A Frog in My Throat?
Someone stuck a knife in my neck last week. Fortunately for me, he was a qualified surgeon. Fortunately for him, I had signed a consent form.
I was told ten days ago that I have a gland in my neck that was misbehaving: producing too much of a hormone which was making me tired and my muscles ache. The biological evidence suggests that the gland started misfiring some years ago, maybe as much as a whole decade. It’s amazing what one will put up with in terms of discomfort – and even think it is natural – if it comes on slowly enough that you don’t notice a specific change. Rather like the frogs that business guru, Charles Handy, wrote about some years ago. Supposedly, a frog will let you boil it in water without jumping out of the pan, if you turn the heat up slowly enough that the frog never notices the difference.
Happily, I’m not quite as dumb as a frog. A few weeks ago, I realised that a visit to my GP was in order.

__To do__.
1. In the neck gland essay, which business guru wrote about frogs that can be boiled without jumping out?
2. Retype the neck gland essay from "I was told ten" to "notices the difference.".
3. Continue the neck gland essay from the point where it stops.

[Dataset entries]
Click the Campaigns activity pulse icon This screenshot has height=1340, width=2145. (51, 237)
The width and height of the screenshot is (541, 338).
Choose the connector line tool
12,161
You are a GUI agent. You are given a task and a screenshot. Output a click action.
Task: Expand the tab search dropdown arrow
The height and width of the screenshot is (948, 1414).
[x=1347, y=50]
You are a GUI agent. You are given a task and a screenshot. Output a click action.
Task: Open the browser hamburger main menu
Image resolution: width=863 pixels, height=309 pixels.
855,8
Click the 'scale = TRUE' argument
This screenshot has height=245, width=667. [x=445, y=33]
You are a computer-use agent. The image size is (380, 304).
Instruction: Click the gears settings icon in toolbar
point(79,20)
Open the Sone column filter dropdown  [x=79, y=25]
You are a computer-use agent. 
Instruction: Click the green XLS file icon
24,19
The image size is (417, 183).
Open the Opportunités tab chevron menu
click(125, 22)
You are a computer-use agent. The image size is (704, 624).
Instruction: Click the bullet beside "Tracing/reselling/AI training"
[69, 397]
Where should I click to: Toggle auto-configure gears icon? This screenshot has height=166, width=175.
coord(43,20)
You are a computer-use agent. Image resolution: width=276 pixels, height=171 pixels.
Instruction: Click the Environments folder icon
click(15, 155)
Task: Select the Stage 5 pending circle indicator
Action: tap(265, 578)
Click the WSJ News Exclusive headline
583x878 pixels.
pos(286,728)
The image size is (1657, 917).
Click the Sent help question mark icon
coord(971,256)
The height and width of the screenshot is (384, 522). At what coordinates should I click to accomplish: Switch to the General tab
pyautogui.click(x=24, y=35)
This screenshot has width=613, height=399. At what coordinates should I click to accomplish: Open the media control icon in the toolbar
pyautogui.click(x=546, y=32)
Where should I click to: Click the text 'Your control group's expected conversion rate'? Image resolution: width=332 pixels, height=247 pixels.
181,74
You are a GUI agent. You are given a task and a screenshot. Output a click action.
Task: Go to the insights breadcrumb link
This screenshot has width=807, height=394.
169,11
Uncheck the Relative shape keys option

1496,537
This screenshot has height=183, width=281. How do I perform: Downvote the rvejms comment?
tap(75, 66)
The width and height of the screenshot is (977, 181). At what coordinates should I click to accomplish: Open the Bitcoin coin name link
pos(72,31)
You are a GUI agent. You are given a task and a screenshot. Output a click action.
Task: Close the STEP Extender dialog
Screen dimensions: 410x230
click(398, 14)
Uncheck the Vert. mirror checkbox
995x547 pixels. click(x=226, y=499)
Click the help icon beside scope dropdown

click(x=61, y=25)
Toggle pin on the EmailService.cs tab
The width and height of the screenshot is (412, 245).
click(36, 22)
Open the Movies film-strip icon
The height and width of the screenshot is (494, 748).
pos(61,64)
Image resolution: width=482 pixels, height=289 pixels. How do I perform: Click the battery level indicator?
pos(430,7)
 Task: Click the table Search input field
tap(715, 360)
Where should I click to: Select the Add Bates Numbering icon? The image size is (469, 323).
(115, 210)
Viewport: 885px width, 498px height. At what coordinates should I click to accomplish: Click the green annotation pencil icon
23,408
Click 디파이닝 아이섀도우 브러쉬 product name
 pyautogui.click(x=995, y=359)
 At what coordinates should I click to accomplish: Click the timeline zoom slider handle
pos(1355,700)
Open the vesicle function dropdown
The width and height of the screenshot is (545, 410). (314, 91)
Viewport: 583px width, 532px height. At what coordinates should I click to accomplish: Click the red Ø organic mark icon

__Numbered answers__.
1. Charles Handy

2.
I was told ten days ago that I have a gland in my neck that was misbehaving: producing too much of a hormone which was making me tired and my muscles ache. The biological evidence suggests that the gland started misfiring some years ago, maybe as much as a whole decade. It’s amazing what one will put up with in terms of discomfort – and even think it is natural – if it comes on slowly enough that you don’t notice a specific change. Rather like the frogs that business guru, Charles Handy, wrote about some years ago. Supposedly, a frog will let you boil it in water without jumping out of the pan, if you turn the heat up slowly enough that the frog never notices the difference.

3.
But the experience has made me think, once again, about those in the financial markets who don’t see the over-pricing of assets even when it appears to be staring them in the face. If the market isn’t over-priced on a particular day, there’s no reason – absent a massive surge – to think it is on the next day. So, at what point do you say: “Prices are too high”?
The answer is that the market, rather like my misfiring gland, probably doesn’t go from good to bad on any one specific day. But there comes a point when we can look at how things are today and how they were at some point in the past and realise that the change can’t be justified.